Butler had the basketball in his hands almost every fourth-quarter possession for the Miami Heat in Wednesday’s Eastern Conference Finals opener in one of those sun-rises-in-the-East moments. He’s the star. Of course he gets the ball. He filled up the box score in the Heat’s 123-116 win, too. Coaching 101, right?
Except on the other side Boston’s Jayson Tatum took no shots in the fourth quarter. He didn’t even get the ball for so many minutes down the stretch TNT announcer Stan Van Gundy began saying, “Another possession without Tatum getting the ball.”
That was stunning. But it didn’t even put the best spotlight on the Heat’s biggest advantage to pull off an upset in the series. That came as the Heat hung a defining 46-point third quarter like artwork to leap-frog a nine-point deficit at halftime and seize control of the game.
They shot 65 percent in the quarter. They made 6-of-8 3-point shots. It was the most points in any playoff quarter in franchise history. The Big Three. The 2006 champs. Zo and Timmy. Any of them.
It started with a 7-0 run that quarter and finished with an 11-4 run, and as amazing as the Heat played the more amazing part was Boston rookie coach Joe Mazzulla’s part in it. He did nothing. He didn’t even throw a time-out at the Heat to try to break their run. Not one.
“I took two in the first quarter,’’ he said when asked about that.
Uh, OK. But that third quarter?
“Don’t call two in the first quarter,’’ he said. “Save it for the third-quarter run.”
Here’s the larger question: If Boston can’t get such elemental facets of NBA strategy right, what is it missing in the larger calculus of NBA coaching? What strings is a championship coach like Spoelstra pulling to affect the texture of the game that mortal minds can’t detect?

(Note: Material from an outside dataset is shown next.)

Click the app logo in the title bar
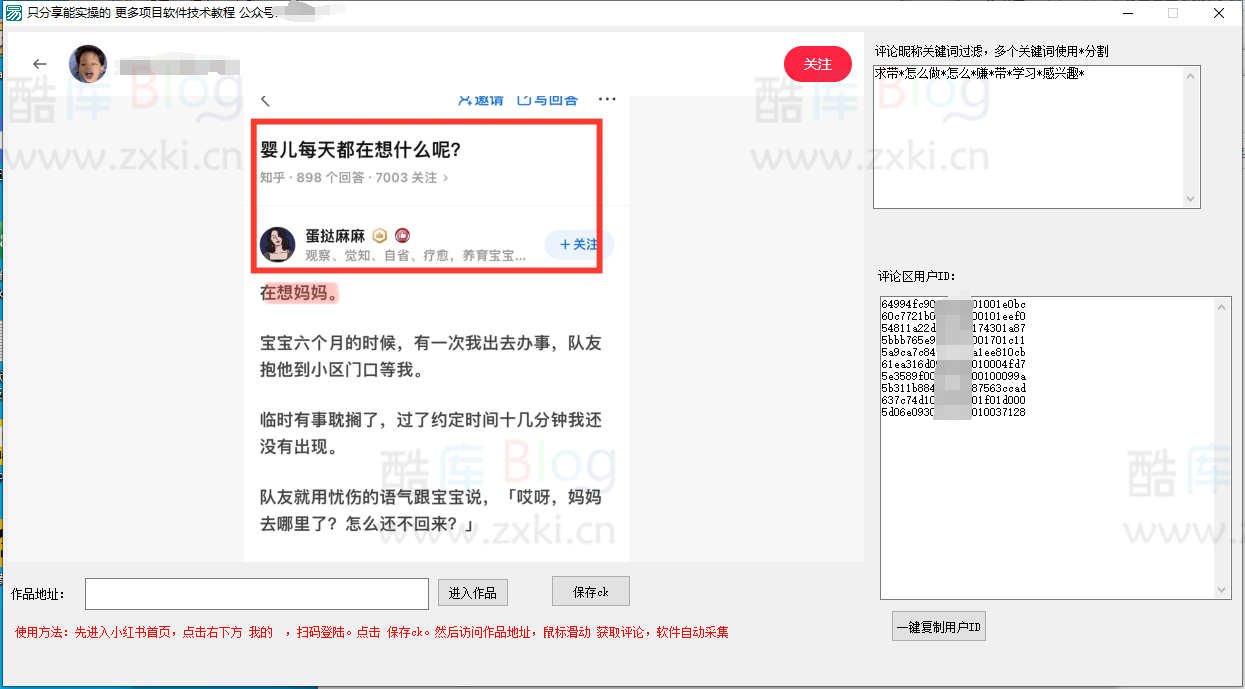14,13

Boston a great 3-point shooting team, but took just 29 such shots Wednesday (Mazzulla says he wants 40 a game). Was that the Heat running their shooters off the 3-point line? Just a one-game aberration?

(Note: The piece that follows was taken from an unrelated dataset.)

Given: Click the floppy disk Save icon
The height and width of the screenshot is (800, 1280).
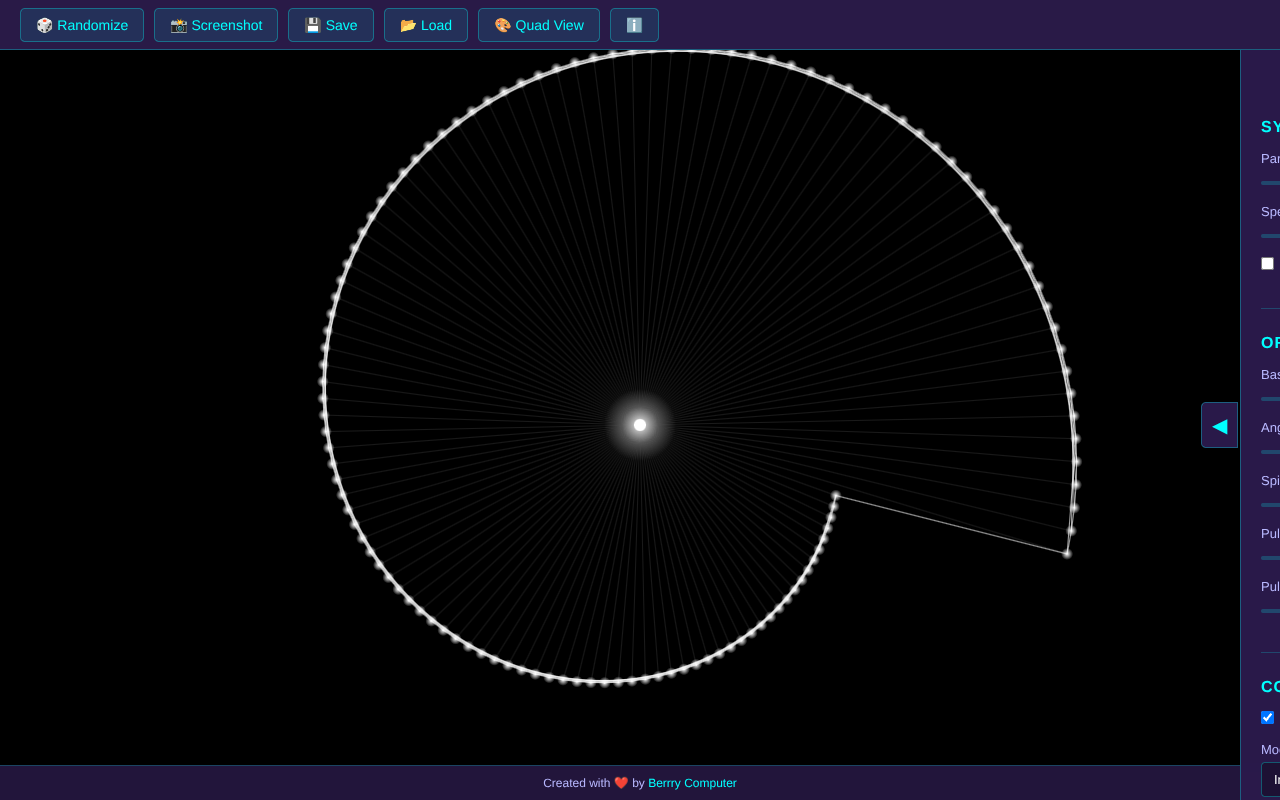Looking at the screenshot, I should (x=312, y=25).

Boston also had a 24-point advantage on points in the paint in the first half as they used their size and Marcus Smart’s adept passing (nine assists in the half). But the Heat had a two-point advantage in that department in the second half and Smart had just two assists. Was that adjustments made by the Heat? Just part of Boston’s second-half meltdown?
One more coaching game like this and those flat-voweled, hard-shelled Bostonians will turn on their home team. They began to Wednesday with drips and drabs of boos.
Game 1 dredged up ghastly memories of Bill Belichick versus former Dolphins coach Joe Philbin. Only this Miami team had Belichick. The New England Patriots coach fittingly watched Wednesday’s game with Celtics general manager Brad Stevens.
He had to be thinking: So this is what it feels like to be on the other sideline of the Patriots’ 28-3 comeback in the Super Bowl against Atlanta.
NBA coaching only gets you so far, of course. Spoelstra can’t win games. Butler had 35 points to go with his box-score potpourri of five rebounds, seven assists and six steals. Everything went through him again in Game 1.
“You know, there’s just a settling effect that is impossible to quantify,” Spoelstra said of Butler. “Like, all right, we are in striking distance. Let’s just settle into our game and Jimmy will make a bunch of plays.”
But Spoelstra’s fingerprints, as he likes to say, were all over this game. Undrafted players Caleb Martin, Gabe Vincent and Max Strus each had 15 points in Game 1. That’s developmental work, role definition and all the coaching aspects that are part of the trademarked Heat Culture.
As Spoelstra said of this night, “This is who we try to be. But, look, when I say it’s easier said than done, it’s easier said than done.”
Boston remains a formidable talent. But it underwent a coaching change before the season that left games like his in the hands of a 34-year-old coach with no head-coaching experience. Would you sit on a plane with the guy who was great on a flight simulator?
Mazzulla did, finally, call a time-out with three minutes left in the game and did, finally, put the ball in Tatum’s hands (or Tatum finally took the ball). The Boston star bungled it from there, actually traveling on successive possessions, which must be an NBA record. You want to win or lose with your best players. Boston finally did.
The biggest Heat advantage played out in Game 1. Spoelstra was Belichick. Mazzulla was Philbin. The question moving forward is if this was a one-game blunder by a rookie coach or becomes a repeating issue this series.